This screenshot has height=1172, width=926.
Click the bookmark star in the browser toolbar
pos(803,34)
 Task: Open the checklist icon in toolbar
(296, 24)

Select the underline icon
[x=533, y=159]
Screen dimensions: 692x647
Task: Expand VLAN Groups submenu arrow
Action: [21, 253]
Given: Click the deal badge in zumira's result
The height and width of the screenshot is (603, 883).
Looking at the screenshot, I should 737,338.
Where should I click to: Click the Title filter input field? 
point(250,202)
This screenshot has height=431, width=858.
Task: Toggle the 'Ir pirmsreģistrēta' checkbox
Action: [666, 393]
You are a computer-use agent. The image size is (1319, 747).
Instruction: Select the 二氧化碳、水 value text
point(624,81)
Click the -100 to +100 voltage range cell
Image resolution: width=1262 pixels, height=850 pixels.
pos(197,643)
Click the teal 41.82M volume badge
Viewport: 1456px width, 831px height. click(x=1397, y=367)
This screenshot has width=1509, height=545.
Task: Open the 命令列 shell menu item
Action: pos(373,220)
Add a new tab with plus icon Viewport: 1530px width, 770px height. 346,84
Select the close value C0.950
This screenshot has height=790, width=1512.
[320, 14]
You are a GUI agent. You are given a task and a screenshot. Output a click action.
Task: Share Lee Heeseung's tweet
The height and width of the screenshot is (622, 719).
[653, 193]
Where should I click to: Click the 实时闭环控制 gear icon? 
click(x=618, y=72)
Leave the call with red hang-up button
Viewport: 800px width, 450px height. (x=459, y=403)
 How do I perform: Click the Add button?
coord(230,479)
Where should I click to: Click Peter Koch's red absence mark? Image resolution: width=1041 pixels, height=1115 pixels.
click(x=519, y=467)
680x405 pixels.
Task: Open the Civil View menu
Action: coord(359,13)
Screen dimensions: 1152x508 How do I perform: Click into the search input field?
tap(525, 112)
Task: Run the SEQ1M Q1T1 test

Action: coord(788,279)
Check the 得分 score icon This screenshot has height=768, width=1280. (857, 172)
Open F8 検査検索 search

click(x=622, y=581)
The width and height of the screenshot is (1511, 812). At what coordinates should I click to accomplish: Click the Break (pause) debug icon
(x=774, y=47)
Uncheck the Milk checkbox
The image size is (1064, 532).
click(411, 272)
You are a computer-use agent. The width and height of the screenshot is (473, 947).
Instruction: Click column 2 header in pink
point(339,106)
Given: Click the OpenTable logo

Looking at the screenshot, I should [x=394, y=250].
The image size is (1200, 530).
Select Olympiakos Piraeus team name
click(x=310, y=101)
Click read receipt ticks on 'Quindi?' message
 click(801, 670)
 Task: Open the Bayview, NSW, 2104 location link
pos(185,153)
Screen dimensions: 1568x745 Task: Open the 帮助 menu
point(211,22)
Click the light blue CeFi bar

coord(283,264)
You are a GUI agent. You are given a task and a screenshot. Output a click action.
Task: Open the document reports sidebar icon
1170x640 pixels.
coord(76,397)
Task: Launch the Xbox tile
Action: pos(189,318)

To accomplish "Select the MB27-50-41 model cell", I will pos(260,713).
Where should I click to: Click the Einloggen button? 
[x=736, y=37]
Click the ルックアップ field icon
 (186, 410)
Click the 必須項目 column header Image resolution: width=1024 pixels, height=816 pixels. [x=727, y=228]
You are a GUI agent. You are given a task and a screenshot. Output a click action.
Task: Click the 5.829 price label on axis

Task item:
Please make an exact copy of the entries, down to the last character.

Answer to the problem:
This screenshot has height=1172, width=926.
Click the bookmark star in the browser toolbar
pos(803,34)
 Task: Open the checklist icon in toolbar
(296, 24)

Select the underline icon
[x=533, y=159]
Screen dimensions: 692x647
Task: Expand VLAN Groups submenu arrow
Action: [21, 253]
Given: Click the deal badge in zumira's result
The height and width of the screenshot is (603, 883).
Looking at the screenshot, I should 737,338.
Where should I click to: Click the Title filter input field? 
point(250,202)
This screenshot has height=431, width=858.
Task: Toggle the 'Ir pirmsreģistrēta' checkbox
Action: [666, 393]
You are a computer-use agent. The image size is (1319, 747).
Instruction: Select the 二氧化碳、水 value text
point(624,81)
Click the -100 to +100 voltage range cell
Image resolution: width=1262 pixels, height=850 pixels.
pos(197,643)
Click the teal 41.82M volume badge
Viewport: 1456px width, 831px height. click(x=1397, y=367)
This screenshot has width=1509, height=545.
Task: Open the 命令列 shell menu item
Action: pos(373,220)
Add a new tab with plus icon Viewport: 1530px width, 770px height. 346,84
Select the close value C0.950
This screenshot has height=790, width=1512.
[320, 14]
You are a GUI agent. You are given a task and a screenshot. Output a click action.
Task: Share Lee Heeseung's tweet
The height and width of the screenshot is (622, 719).
[653, 193]
Where should I click to: Click the 实时闭环控制 gear icon? 
click(x=618, y=72)
Leave the call with red hang-up button
Viewport: 800px width, 450px height. (x=459, y=403)
 How do I perform: Click the Add button?
coord(230,479)
Where should I click to: Click Peter Koch's red absence mark? Image resolution: width=1041 pixels, height=1115 pixels.
click(x=519, y=467)
680x405 pixels.
Task: Open the Civil View menu
Action: coord(359,13)
Screen dimensions: 1152x508 How do I perform: Click into the search input field?
tap(525, 112)
Task: Run the SEQ1M Q1T1 test

Action: coord(788,279)
Check the 得分 score icon This screenshot has height=768, width=1280. (857, 172)
Open F8 検査検索 search

click(x=622, y=581)
The width and height of the screenshot is (1511, 812). At what coordinates should I click to accomplish: Click the Break (pause) debug icon
(x=774, y=47)
Uncheck the Milk checkbox
The image size is (1064, 532).
click(411, 272)
You are a computer-use agent. The width and height of the screenshot is (473, 947).
Instruction: Click column 2 header in pink
point(339,106)
Given: Click the OpenTable logo

Looking at the screenshot, I should [x=394, y=250].
The image size is (1200, 530).
Select Olympiakos Piraeus team name
click(x=310, y=101)
Click read receipt ticks on 'Quindi?' message
 click(801, 670)
 Task: Open the Bayview, NSW, 2104 location link
pos(185,153)
Screen dimensions: 1568x745 Task: Open the 帮助 menu
point(211,22)
Click the light blue CeFi bar

coord(283,264)
You are a GUI agent. You are given a task and a screenshot. Output a click action.
Task: Open the document reports sidebar icon
1170x640 pixels.
coord(76,397)
Task: Launch the Xbox tile
Action: pos(189,318)

To accomplish "Select the MB27-50-41 model cell", I will pos(260,713).
Where should I click to: Click the Einloggen button? 
[x=736, y=37]
Click the ルックアップ field icon
 (186, 410)
Click the 必須項目 column header Image resolution: width=1024 pixels, height=816 pixels. [x=727, y=228]
You are a GUI agent. You are given a task and a screenshot. Output a click action.
Task: Click the 5.829 price label on axis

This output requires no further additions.